David Brooks in the NYT
Current GOP rhetoric would have us believe, "Every small new government program puts us on the slippery slope toward a smothering nanny state."
"The fact is, the American story is not just the story of limited government; it is the story of limited but energetic governments that used aggressive federal power to promote growth and social mobility." Then, he gives examples from George Washington, the Whig Party, Abraham Lincoln, and FDR where they used an energized government to do things leading to modern America's prosperity.

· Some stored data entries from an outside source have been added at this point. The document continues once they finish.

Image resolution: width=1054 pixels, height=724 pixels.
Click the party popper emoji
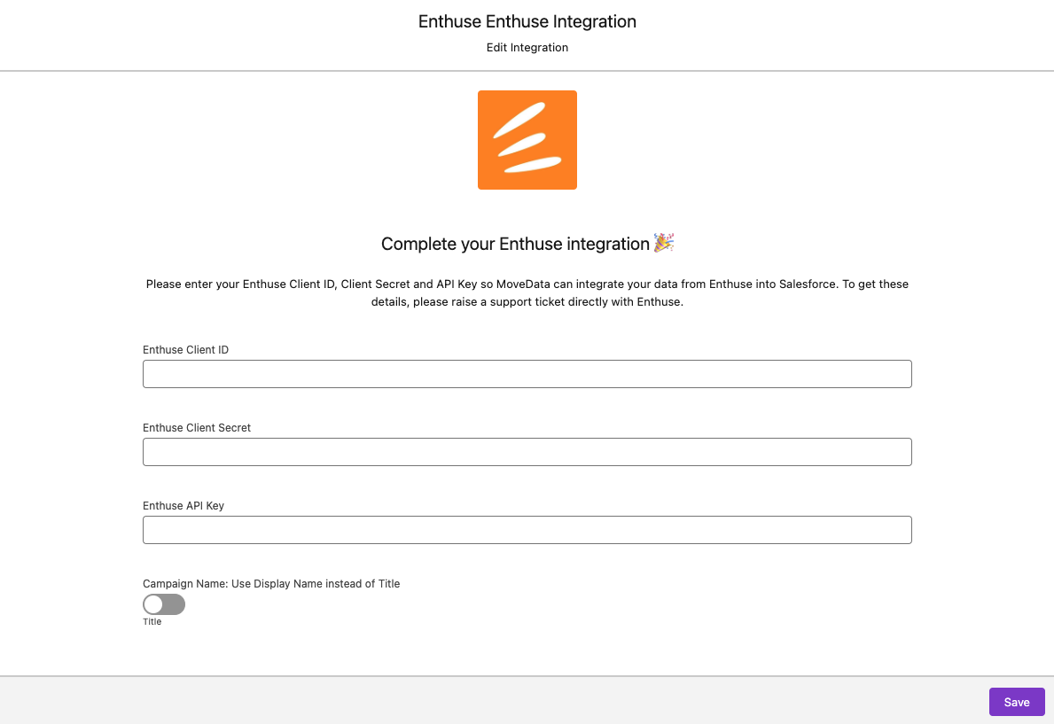pyautogui.click(x=664, y=243)
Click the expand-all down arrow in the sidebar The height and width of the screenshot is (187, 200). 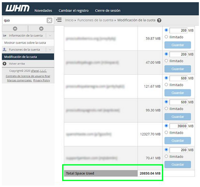[x=41, y=29]
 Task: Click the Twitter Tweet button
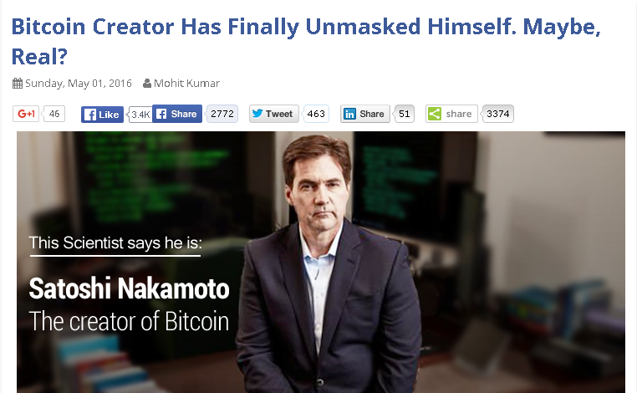point(274,114)
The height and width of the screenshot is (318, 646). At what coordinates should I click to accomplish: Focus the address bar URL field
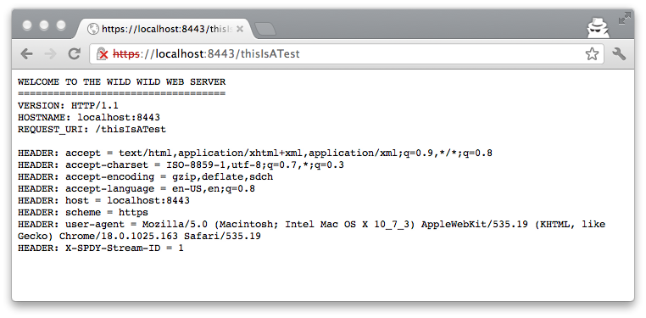point(347,54)
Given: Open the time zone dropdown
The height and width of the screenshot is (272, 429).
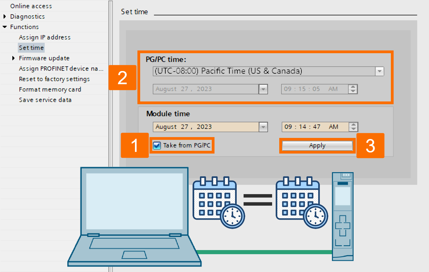Looking at the screenshot, I should [380, 71].
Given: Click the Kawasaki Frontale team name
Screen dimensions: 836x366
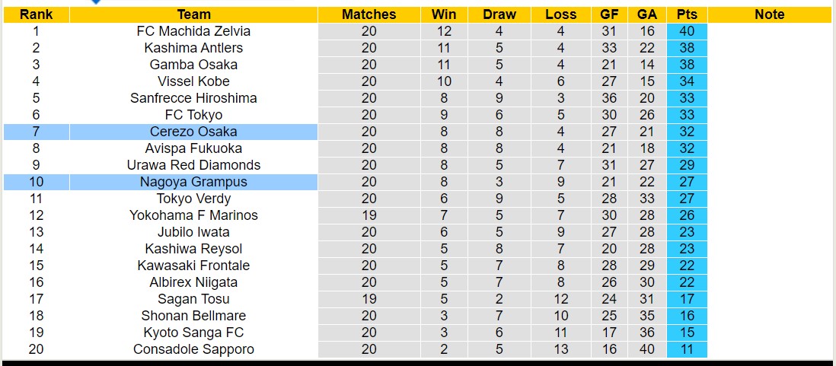Looking at the screenshot, I should (x=193, y=266).
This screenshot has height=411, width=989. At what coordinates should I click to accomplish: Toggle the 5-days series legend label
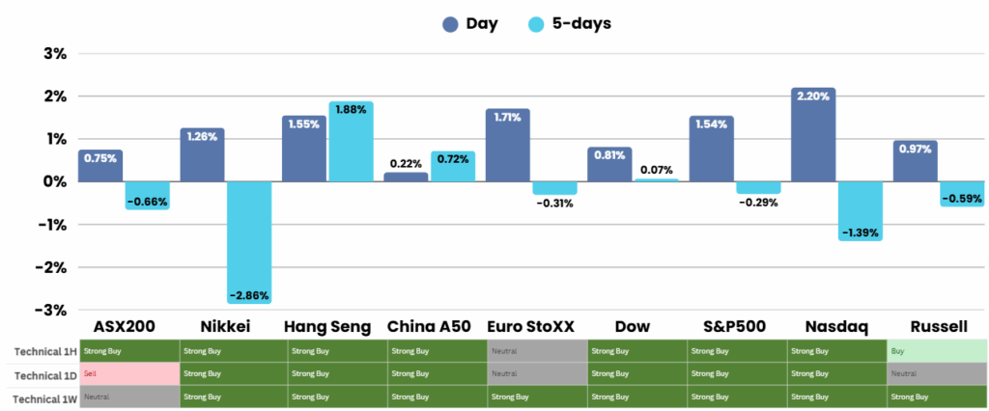coord(582,24)
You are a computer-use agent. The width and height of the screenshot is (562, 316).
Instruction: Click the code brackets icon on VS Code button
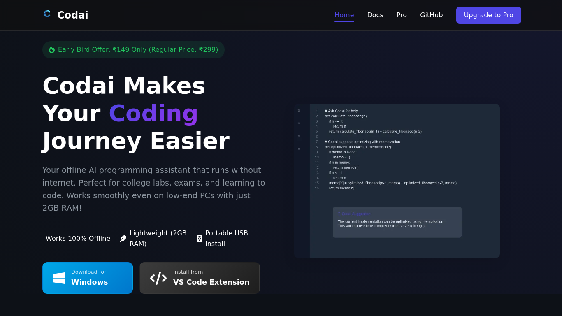click(158, 278)
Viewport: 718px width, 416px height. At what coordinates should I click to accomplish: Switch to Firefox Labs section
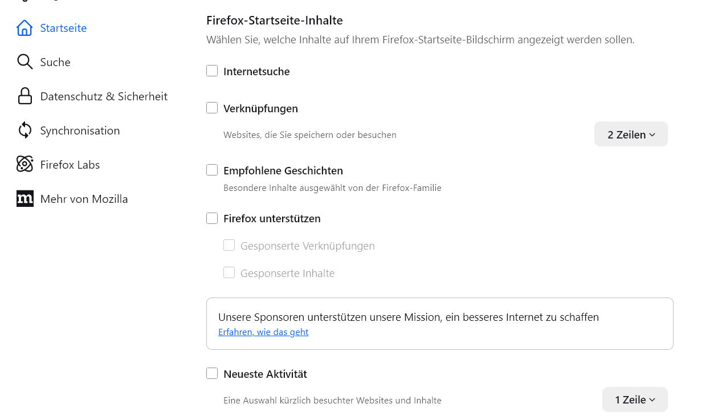[70, 165]

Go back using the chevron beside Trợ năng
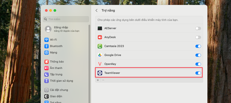click(x=96, y=10)
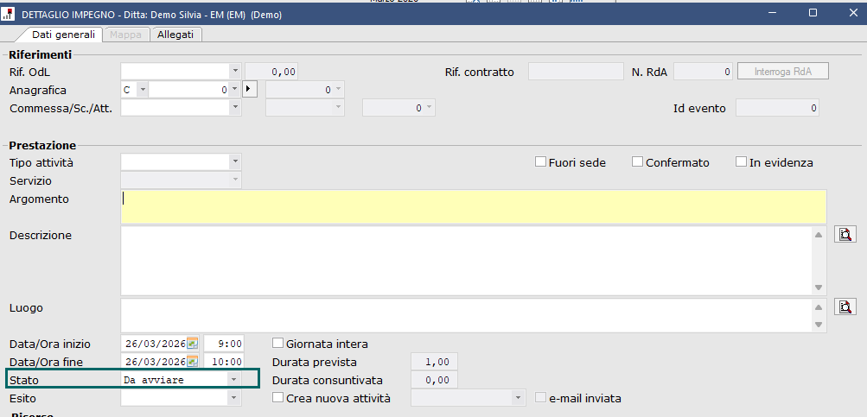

"Conservatism is supposed to be nonideological and context-driven. If all government action is automatically dismissed as quasi socialist, then there is no need to think. A pall of dogmatism will settle over the right."
Dan's 2 cents
Why is the Republican party so dogmatic and ideological these days? I don't have an answer for that yet but I believe our government is something in between a corporate entity and a real person that is necessary to keep us civilized and drive progress when things get stuck.
Bob Herbert in the NYT
He quotes from Robert Reich's book, "Aftershock," "we did not learn the larger lesson of the 1930's: that when the distribution of income gets too far out of whack, the economy needs to be reorganized so the broad middle class has enough buying power to rejuvenate the economy over the longer term."
Income at the top
Robert Reich points out: There has been growth, but it has been increasingly disproportional. In the 1970's the top 1% of earners earned between 8 and 9 percent of total income. In the 1980's, the share of the top 1% rose to between 10 and 14 percent. In the late 1990's, it was between 15 and 19 percent. In 2005, it topped 21 percent. The last year this information was reported, the top 1% of wage earners earned more than 23% of all income. The richest 1/10 of 1%, representing just 13,000 households, took in more than 11 percent of total income in 2007.
Income in the middle
Bob points out, "A male worker earning the median wage in 2007 earned less than the median wage, adjusted for inflation, of a male working 30 years earlier."
Dan's 2 cents
I bet most of these people in the top 1% are not entrepreneurs, but rather, corporate executives and bankers who were handed someone else's achievements. I don't believe they earned their income through values and hard work. Many are simply pirates plundering the personal achievements of others for their private consumption. These are the people who oppose estate taxes while our country is in debt. They have the ability to spend money on political advertising getting us to oppose "death taxes" and we are stupid enough to go along with it. It's clear there are a lot of things that are good for the top 1% that are not good for the middle class or America. America is all of us.